WHAT IS EXPECTED: Please retype each record exactly as it stands below.

EXERCISE MATERIALS:
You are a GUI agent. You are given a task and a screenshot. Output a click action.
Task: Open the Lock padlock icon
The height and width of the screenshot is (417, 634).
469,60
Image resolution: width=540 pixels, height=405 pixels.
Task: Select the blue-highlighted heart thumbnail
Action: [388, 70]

ANSWER TO THIS EXERCISE:
You are a GUI agent. You are given a task and a screenshot. Output a click action.
Task: Open the Lock padlock icon
The height and width of the screenshot is (417, 634).
469,60
Image resolution: width=540 pixels, height=405 pixels.
Task: Select the blue-highlighted heart thumbnail
Action: [388, 70]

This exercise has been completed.